Dataset records:

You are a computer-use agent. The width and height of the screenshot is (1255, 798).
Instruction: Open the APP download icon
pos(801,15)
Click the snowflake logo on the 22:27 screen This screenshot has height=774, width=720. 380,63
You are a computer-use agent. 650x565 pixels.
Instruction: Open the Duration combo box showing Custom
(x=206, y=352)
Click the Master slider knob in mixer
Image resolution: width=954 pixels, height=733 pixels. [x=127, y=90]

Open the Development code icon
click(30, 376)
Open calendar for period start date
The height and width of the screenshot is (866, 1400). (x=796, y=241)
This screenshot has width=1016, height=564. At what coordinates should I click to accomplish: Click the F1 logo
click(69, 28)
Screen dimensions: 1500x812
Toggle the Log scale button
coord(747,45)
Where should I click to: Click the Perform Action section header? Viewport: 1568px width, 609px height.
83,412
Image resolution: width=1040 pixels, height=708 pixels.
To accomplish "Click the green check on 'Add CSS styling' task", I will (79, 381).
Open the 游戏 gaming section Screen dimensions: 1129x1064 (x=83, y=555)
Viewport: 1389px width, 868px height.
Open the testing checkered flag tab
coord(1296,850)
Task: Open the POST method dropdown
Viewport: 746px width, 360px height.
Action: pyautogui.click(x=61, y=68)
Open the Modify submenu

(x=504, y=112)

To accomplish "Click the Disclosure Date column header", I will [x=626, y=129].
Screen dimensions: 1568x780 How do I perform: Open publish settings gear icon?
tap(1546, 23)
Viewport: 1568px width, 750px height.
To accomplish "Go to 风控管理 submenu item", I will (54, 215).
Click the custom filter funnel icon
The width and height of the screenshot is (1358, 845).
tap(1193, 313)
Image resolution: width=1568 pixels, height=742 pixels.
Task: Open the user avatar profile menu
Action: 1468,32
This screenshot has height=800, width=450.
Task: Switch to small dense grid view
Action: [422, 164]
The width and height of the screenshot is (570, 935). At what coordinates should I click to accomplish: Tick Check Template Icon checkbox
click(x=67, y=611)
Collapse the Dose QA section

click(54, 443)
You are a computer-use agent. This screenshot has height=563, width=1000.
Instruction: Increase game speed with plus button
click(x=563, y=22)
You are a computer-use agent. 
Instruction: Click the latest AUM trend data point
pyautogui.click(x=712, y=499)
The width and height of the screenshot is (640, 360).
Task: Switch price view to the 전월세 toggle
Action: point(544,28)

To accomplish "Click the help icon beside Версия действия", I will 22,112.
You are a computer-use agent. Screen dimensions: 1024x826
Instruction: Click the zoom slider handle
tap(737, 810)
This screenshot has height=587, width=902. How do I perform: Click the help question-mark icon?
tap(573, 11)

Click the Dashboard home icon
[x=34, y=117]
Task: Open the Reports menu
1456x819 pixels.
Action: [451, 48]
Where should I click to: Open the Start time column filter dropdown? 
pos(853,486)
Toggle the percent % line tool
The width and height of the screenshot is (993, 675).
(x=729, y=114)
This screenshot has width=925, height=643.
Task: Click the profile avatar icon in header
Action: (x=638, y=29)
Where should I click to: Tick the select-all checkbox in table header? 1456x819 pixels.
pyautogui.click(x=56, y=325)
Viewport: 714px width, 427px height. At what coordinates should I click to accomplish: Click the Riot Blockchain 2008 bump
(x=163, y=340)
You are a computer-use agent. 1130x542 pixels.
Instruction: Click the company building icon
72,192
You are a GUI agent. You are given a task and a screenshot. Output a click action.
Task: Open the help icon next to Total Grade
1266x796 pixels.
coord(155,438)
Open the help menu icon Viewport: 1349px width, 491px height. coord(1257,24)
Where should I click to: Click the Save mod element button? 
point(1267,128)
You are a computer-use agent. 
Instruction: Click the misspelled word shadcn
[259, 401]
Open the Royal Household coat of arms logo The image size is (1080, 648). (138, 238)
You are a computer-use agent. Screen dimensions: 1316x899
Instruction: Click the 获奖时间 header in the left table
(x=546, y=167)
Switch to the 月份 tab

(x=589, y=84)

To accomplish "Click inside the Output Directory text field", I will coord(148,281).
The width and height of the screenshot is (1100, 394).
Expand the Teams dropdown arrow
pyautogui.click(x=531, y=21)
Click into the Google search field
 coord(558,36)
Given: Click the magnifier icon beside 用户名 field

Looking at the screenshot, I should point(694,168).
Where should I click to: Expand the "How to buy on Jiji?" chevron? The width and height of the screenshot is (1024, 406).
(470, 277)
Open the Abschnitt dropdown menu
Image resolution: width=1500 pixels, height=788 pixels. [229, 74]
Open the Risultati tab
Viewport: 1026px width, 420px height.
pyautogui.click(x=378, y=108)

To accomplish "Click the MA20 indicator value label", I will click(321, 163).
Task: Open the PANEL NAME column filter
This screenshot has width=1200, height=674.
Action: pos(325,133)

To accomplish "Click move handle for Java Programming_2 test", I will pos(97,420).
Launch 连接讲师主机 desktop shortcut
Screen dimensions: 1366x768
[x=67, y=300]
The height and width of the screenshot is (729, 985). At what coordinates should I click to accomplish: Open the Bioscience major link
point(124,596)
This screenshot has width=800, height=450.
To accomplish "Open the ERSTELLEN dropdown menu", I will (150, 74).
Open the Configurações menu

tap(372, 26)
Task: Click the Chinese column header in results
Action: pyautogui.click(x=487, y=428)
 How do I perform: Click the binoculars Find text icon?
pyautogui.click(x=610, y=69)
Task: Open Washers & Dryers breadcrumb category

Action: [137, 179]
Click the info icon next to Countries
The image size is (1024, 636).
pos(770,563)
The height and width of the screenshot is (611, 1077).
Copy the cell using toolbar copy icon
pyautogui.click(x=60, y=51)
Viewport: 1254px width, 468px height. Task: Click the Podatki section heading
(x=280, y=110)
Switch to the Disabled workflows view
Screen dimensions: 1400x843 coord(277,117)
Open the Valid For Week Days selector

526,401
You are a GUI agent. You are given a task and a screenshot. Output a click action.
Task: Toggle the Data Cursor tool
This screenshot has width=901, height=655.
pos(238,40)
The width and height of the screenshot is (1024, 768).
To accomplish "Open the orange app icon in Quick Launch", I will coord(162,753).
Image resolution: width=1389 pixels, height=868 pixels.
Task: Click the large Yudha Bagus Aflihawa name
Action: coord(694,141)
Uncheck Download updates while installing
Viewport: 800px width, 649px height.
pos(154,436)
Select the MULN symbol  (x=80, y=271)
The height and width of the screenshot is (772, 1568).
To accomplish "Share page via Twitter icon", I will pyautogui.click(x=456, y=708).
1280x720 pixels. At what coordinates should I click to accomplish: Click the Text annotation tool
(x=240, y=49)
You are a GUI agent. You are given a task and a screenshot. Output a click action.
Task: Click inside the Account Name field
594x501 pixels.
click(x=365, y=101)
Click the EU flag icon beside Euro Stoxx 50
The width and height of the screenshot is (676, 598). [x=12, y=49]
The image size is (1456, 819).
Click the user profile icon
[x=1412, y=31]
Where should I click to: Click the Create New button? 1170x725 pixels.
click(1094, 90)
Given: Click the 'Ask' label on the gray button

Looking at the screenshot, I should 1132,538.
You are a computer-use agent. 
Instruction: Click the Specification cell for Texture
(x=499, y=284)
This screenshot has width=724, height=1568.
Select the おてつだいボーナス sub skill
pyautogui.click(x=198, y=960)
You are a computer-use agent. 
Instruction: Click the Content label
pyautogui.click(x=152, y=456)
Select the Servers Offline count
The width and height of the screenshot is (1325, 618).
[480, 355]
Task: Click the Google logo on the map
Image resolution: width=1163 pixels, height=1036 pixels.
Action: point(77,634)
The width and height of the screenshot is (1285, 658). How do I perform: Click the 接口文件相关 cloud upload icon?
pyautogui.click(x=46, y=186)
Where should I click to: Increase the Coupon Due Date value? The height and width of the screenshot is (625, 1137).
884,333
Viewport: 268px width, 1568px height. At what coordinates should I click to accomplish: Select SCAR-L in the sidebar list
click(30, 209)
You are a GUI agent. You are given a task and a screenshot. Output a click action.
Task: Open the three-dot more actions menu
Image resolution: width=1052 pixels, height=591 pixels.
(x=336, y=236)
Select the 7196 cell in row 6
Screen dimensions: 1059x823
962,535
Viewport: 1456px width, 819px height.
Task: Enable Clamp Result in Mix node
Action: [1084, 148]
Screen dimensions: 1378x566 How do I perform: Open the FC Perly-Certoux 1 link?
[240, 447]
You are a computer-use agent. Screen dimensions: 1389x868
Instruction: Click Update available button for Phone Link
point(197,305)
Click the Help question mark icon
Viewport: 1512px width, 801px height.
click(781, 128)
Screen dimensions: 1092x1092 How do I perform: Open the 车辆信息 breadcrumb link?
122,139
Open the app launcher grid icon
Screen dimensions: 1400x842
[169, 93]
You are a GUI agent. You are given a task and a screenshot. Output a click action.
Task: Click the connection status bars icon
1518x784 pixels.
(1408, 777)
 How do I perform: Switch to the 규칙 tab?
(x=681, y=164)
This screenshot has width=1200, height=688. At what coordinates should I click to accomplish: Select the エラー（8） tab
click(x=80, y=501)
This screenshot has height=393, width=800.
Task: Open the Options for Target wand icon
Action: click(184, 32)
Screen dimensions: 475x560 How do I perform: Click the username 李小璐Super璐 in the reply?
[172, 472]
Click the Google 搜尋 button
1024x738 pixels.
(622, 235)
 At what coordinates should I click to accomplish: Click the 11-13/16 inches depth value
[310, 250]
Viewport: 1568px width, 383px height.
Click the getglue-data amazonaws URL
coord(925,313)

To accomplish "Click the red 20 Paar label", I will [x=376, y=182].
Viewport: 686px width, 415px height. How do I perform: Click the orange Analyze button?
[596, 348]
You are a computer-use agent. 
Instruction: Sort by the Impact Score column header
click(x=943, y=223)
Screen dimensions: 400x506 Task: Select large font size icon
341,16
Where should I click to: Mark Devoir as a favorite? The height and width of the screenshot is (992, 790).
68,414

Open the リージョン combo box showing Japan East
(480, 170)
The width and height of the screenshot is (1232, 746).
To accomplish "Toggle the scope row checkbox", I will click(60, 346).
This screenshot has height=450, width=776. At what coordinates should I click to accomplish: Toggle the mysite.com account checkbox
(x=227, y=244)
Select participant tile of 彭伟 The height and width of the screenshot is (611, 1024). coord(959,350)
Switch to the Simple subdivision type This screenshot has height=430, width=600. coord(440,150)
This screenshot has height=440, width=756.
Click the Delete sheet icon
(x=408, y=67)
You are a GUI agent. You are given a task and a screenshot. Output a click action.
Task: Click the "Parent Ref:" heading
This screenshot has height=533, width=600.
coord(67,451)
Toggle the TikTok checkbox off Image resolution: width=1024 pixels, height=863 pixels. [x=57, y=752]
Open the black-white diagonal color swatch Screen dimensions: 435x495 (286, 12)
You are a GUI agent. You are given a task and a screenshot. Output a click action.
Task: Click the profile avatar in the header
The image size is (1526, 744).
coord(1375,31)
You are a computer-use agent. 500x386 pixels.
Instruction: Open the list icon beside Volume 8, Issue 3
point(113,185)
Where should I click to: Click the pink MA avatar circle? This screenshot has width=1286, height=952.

Task goal: Check each line of the material above for "inside" and say how many lines contain it, giving the number alone.

Written response: 2